Observation data (J2000.0 epoch)
- Constellation: Draco
- Right ascension: 19h 08m 23.90s
- Declination: +72d 20m 04.90s
- Redshift: 3.536000
- Heliocentric radial velocity: 1,060,066 km/s
- Distance: 11.526 Gly (light travel time distance)
- Apparent magnitude (V): 0.436
- Apparent magnitude (B): 0.577
- Surface brightness: 21.4

Characteristics
- Type: HzRG
- Notable features: Radio galaxy, interacting galaxy

Other designations
- PGC 2821855, 6C 1909+72, NVSS J190823+722009, 8C J1908+722, WN B1909.1+7215, 2CXO J190823.2+722005, NAME TX J1908+7220

= 4C +72.26 =

Radio galaxy in the constellation Draco

4C +72.26 known as NAME TX J1908+7220, is a radio galaxy located in the constellation Draco. At the redshift of 3.53, the galaxy is located roughly 11.5 billion light-years from Earth.

== Characteristics ==
4C +72.26 is one of the high redshift powerful radio galaxies. An interacting pair of two vigorous starburst galaxies separated by ~1300 ± 200 km s^{−1} in velocity, 4C +72.26 is known to have tight locus following in the K-band Hubble diagram, suggesting it as a luminous (~3L*) galaxy with stellar populations forming rapidly at a very high redshift and such, evolved passively.

4C +72.26 is a massive galaxy lying inside the center of a galaxy cluster where galaxy formation is regulated and through growth by heating the intracluster medium. Energy that is released from the continued accretion of material, is then fueled towards its central supermassive black hole.

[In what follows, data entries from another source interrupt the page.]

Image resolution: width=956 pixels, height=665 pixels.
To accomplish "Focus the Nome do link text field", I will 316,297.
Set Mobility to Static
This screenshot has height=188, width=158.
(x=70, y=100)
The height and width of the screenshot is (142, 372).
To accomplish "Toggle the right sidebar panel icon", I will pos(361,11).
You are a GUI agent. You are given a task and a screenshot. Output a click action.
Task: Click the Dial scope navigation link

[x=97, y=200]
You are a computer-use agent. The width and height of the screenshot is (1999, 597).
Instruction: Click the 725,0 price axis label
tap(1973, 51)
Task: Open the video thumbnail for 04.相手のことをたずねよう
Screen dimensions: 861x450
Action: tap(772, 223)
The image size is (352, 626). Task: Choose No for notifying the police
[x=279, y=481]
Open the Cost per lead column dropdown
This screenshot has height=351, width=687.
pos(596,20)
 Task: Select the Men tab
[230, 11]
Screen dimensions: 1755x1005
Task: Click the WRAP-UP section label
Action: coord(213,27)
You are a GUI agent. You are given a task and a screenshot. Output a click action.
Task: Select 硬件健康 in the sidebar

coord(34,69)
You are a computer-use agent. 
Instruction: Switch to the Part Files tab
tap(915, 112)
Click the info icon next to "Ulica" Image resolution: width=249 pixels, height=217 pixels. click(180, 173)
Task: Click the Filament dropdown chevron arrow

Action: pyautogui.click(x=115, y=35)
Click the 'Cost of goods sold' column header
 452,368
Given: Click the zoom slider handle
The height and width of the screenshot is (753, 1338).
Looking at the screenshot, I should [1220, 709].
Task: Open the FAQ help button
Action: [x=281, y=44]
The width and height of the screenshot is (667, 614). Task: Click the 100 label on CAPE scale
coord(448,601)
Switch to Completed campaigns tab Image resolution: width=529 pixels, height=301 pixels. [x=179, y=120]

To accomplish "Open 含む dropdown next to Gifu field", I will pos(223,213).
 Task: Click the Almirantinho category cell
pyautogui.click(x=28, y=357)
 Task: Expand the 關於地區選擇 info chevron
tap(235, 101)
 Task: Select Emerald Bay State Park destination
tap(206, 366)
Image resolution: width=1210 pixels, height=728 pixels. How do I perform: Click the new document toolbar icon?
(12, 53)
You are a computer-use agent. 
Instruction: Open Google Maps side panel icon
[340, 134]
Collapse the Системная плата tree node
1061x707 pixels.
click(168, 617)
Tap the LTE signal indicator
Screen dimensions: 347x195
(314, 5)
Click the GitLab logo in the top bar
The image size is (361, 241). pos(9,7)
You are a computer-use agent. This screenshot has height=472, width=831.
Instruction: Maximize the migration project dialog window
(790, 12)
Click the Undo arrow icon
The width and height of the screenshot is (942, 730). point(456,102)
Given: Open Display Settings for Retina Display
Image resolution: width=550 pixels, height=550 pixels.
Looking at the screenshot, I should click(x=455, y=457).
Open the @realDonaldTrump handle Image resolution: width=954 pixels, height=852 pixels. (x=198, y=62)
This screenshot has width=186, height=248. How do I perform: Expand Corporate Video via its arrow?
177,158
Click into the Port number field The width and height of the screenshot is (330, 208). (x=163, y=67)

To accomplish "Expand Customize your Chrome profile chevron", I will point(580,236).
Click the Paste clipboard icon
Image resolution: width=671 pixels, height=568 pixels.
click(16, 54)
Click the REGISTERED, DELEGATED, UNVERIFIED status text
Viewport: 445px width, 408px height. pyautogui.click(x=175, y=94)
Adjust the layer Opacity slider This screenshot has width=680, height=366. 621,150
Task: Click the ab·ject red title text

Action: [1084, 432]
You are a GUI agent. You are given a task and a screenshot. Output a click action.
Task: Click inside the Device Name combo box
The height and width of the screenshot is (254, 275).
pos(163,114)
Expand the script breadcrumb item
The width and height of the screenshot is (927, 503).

The molecular gas is known to end up between two colliding galaxies which displays absorption line profiles like P Cygni, while the active galactic nucleus host shows Lyα emission that indicative of a galaxy-wide "superwind". Moreover, the host is found to have a luminous highly ionized outflow. Despite showing a strong massive starburst, the ultraviolet-mid-infrared spectral energy distribution in 4C +72.26 is found to have a pre-existing stellar population that comprises ~1012 Msolar of stellar mass, with further ~2 per cent contributed by the current burst. This suggests that 4C +72.26 has assembled most of its final stellar mass.

4C +72.26 is classified as a broad absorption-line radio galaxy with strong mid-infrared continua observed through spectrograph observations from Spitzer Telescope, according to research conducted by Dey in 1999, similar to those of broad absorption-line quasars with C IV trough extending bluewards to ~7000 km s^{−1}.

With an upper spectrum appearing similar to the long-slit spectrum that is presented, the galaxy also have wavelength coverage up to ~8400 Å. Besides the narrow emission lines of Lyα and He II, several deep broad absorption troughs are seen, with sharper absorption features shortward of the predicted wavelengths that is O I_{1302} and C II_{1335} similar to 4C +41.17 and NGC 1741, a star-forming galaxy.